• [About this task]:
Copy each line of the material below that includes the string "section".

• [Given entries]:
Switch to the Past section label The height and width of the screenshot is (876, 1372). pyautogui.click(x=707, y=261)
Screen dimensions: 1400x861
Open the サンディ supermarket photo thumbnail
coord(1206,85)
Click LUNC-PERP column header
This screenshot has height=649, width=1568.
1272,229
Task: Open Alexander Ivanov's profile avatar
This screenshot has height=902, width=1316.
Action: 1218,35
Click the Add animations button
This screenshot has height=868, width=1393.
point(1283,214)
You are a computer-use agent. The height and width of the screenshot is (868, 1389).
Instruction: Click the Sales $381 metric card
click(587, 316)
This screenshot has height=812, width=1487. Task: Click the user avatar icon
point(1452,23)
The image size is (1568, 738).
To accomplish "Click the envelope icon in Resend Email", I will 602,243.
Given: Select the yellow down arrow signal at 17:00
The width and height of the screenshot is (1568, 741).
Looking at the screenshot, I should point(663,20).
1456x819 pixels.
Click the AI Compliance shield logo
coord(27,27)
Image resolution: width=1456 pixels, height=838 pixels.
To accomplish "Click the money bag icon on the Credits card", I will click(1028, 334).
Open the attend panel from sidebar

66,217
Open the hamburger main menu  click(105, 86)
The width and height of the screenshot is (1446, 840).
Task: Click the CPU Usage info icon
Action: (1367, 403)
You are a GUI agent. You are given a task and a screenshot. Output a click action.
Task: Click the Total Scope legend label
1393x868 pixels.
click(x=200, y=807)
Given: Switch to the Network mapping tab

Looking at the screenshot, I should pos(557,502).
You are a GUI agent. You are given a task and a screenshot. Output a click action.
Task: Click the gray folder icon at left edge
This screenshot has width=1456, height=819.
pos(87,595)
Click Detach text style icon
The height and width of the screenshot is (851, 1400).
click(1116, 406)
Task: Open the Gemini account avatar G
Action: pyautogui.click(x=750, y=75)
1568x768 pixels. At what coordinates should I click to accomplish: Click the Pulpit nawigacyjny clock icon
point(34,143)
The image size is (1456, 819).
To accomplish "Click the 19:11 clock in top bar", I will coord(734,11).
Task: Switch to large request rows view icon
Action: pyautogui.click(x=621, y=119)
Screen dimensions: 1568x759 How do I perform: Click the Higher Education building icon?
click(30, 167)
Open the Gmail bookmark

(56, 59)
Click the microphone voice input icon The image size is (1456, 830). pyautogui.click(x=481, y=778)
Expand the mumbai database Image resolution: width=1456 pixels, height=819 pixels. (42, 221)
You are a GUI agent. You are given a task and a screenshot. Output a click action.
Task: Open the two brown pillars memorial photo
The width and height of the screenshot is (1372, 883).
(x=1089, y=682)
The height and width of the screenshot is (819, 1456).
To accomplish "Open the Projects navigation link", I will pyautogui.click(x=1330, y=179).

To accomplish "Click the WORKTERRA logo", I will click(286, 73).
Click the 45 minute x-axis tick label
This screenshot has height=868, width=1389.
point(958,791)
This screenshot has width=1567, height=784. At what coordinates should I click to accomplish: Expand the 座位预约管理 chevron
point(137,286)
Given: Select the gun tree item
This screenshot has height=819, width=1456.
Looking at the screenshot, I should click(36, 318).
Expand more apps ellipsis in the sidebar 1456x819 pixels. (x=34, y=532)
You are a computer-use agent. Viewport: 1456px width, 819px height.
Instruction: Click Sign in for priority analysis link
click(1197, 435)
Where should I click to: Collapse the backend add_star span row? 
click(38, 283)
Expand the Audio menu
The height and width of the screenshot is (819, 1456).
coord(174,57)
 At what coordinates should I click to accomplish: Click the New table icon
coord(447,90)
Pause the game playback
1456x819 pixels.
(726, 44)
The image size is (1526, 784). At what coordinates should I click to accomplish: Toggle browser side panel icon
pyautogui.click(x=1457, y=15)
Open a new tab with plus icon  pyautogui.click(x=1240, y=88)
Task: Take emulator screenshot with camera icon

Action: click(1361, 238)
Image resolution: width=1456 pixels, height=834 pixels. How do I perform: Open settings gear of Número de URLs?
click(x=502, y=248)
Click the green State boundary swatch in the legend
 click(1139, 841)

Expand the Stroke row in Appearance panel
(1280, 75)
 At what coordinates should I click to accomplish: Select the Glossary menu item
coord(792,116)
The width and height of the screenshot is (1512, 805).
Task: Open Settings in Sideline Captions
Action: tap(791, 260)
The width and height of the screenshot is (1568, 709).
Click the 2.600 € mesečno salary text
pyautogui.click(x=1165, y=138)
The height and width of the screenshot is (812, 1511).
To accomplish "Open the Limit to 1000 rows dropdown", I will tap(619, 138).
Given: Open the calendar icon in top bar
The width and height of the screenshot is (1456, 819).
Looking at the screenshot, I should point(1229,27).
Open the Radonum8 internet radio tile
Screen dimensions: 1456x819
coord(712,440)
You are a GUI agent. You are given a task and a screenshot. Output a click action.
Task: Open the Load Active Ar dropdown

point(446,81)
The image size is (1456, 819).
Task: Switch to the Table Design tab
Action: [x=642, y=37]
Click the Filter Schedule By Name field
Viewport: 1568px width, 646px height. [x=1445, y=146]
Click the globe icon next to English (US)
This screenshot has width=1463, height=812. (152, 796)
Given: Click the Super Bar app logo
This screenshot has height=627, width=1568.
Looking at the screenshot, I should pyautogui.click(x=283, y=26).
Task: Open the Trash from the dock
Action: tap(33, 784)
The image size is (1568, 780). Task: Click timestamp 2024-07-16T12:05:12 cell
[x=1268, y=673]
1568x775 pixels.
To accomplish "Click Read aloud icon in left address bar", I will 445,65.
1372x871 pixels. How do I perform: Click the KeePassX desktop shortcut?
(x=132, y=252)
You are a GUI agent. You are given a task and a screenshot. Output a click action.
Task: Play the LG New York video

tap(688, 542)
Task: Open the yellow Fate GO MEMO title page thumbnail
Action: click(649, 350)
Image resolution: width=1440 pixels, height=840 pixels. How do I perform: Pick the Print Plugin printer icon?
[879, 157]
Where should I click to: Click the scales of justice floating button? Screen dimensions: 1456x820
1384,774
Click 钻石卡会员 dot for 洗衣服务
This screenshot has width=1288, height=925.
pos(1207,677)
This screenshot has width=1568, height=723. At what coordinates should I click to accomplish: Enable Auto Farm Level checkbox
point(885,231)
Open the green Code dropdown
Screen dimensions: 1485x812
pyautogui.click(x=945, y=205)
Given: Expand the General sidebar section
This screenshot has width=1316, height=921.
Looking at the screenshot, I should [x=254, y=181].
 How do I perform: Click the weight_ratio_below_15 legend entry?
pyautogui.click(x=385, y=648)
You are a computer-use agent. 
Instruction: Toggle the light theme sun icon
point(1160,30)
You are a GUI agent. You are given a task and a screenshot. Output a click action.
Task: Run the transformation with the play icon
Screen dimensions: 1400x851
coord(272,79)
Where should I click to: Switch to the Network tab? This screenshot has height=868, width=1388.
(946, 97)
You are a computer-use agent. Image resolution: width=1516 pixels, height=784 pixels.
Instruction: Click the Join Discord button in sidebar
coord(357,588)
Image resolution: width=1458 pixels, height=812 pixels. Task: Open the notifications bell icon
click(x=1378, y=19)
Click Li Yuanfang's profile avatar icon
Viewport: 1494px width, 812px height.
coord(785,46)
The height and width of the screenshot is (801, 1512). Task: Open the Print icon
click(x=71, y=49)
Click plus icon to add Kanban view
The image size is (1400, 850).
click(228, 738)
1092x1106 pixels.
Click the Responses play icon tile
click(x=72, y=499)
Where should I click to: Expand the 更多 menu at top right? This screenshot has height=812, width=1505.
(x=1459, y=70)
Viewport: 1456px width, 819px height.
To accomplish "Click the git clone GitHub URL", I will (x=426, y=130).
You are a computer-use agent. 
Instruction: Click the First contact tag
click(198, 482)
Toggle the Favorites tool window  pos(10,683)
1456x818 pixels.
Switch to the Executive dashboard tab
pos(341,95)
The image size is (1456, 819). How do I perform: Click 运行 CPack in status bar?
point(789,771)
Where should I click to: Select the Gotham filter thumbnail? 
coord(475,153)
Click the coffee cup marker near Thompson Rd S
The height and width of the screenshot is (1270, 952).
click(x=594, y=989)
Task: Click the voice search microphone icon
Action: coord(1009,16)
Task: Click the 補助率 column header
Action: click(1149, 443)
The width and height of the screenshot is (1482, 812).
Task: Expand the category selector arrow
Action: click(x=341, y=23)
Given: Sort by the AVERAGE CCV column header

• [Exercise solution]:
Switch to the Past section label The height and width of the screenshot is (876, 1372). pyautogui.click(x=707, y=261)
Given: Expand the General sidebar section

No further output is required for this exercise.